Attending the show of collected paintings and sculptural works, under the loosely fixing title, Body Language, at London’s Saatchi Gallery, proved positively rewarding.
Much of that is due to the lush paintings that hang on the walls like decorative colossus’s; with deliciously coloured canvases, whose paints appear deliberately and very diligently applied. Which are accompanied by a smaller number of idiosyncratic sculptural works, applied to plinths and accompanying floor space. Moreover in exchange for any curatorial significance of what is on often, there is a satisfying air about the gallery spaces, as works are located more intuitively, almost as an impulsive show of force.

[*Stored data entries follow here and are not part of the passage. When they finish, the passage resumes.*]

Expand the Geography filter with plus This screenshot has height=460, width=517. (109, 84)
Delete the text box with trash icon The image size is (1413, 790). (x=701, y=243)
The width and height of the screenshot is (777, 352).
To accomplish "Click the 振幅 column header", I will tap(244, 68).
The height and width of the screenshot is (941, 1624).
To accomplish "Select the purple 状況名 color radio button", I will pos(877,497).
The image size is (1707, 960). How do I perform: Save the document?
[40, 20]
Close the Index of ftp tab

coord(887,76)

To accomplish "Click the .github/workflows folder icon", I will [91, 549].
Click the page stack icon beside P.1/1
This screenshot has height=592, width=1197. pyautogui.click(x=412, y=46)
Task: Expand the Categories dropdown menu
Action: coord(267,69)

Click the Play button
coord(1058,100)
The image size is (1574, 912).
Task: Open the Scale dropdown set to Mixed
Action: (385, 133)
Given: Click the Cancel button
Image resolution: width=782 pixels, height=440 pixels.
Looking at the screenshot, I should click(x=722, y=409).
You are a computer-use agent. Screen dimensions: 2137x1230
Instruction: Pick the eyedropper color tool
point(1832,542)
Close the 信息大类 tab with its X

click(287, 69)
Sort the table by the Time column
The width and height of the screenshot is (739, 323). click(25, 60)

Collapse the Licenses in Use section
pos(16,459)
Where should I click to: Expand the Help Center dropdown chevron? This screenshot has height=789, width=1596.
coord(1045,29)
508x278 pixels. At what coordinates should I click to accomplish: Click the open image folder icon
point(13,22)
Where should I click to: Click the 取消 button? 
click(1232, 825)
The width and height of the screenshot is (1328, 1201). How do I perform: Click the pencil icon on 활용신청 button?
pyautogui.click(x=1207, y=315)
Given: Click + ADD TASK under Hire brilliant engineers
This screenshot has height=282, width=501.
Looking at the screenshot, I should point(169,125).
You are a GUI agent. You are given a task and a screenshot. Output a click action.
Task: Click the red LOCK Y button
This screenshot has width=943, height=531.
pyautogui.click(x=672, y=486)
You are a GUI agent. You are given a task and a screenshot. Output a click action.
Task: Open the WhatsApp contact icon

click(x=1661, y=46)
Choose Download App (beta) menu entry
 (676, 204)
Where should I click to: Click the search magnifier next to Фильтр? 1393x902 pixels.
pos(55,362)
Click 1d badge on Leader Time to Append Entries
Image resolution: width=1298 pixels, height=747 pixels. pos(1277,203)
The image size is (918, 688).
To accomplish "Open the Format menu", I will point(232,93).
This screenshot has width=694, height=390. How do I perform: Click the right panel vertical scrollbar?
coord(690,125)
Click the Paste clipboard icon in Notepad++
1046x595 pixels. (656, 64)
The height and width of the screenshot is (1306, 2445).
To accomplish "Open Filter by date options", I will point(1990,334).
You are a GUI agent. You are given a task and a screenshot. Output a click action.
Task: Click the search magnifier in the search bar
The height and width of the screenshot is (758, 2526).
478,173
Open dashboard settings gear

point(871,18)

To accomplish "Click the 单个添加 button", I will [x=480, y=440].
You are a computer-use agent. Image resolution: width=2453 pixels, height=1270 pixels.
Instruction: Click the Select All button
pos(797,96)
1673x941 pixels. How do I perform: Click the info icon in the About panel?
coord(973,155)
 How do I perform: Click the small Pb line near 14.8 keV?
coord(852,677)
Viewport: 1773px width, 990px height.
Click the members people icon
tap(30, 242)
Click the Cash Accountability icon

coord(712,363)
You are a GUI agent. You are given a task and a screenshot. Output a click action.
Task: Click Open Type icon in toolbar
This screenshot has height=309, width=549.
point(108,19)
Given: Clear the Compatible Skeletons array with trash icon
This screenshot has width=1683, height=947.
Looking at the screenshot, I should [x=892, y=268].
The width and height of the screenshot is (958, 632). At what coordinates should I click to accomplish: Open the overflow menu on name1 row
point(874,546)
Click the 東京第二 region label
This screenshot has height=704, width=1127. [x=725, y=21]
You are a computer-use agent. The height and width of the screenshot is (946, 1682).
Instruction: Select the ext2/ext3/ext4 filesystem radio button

Impressively that qualified sensation of something new comes almost immediately with the cavalier works of Los Angeles painter Henry Taylor, who introduced the exhibition with the work, Untitled, (Finger), 2008. A substantial canvas of an abstracted confrontation of two loosely painted faces sizing up to another, with a pendulum shaped arm and hand pointing away from a white protagonist, into the face of the black caricature. Another is a beautifully rendered acrylic canvas, What Can I Say? 2011, which has a naked female figure laid out on a dilapidated sofa; with one leg outstretched over the backrest. Clearly Taylor laboured less over detail, instead recalling something of the highly stylised poster imagery of French illustrator Toulouse-Lautrec. In the adjoining room the works of Brooklyn based artist Eddie Martinez appear pinned to the walls like expressionist billboards.
Martinez appears to borrow a great deal from American art history, as there is a real sense of the definitive influence of Willem de Kooning, and his contemporary Philip Guston upon the artists exaggerated style. The Feast 2010 appears as a post-modern take of de Vinci’s last supper, in which in Martinez’s work twelve figures sit one beside the other, resembling the familiar compositional arrangement of the biblical work. In The Feast the crudely cut figures face out into the middle distance, whilst their elongated dining table is littered with a cornucopia of coloured nourishments.